YOUR OBJECTIVE: Nothing but the lines from the one with "Task: Click the Facebook logo icon" down to the one with "Screen dimensions: 1568x749" should be returned, exactly and with both ends included, from the material below.

#### TASK DATA ####

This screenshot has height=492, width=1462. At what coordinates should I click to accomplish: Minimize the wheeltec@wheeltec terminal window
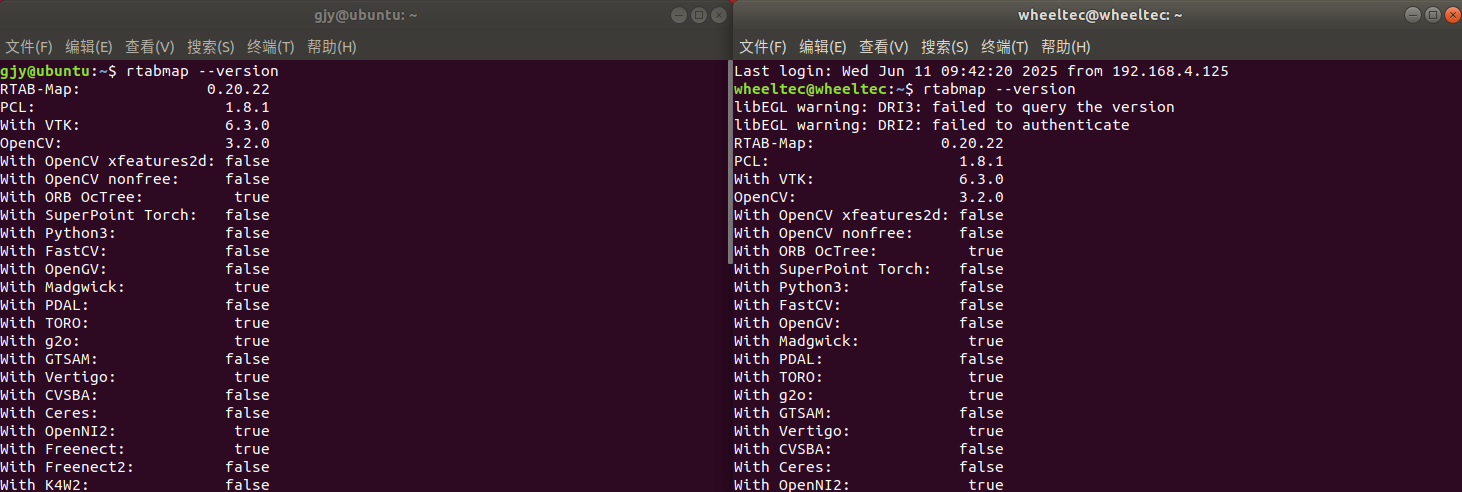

####
#### TASK DATA ####

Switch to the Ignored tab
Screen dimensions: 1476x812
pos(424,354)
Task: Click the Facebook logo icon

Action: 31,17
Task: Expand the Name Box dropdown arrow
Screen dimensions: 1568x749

####

OUTPUT OF THE TASK:
Task: Click the Facebook logo icon

Action: 31,17
Task: Expand the Name Box dropdown arrow
Screen dimensions: 1568x749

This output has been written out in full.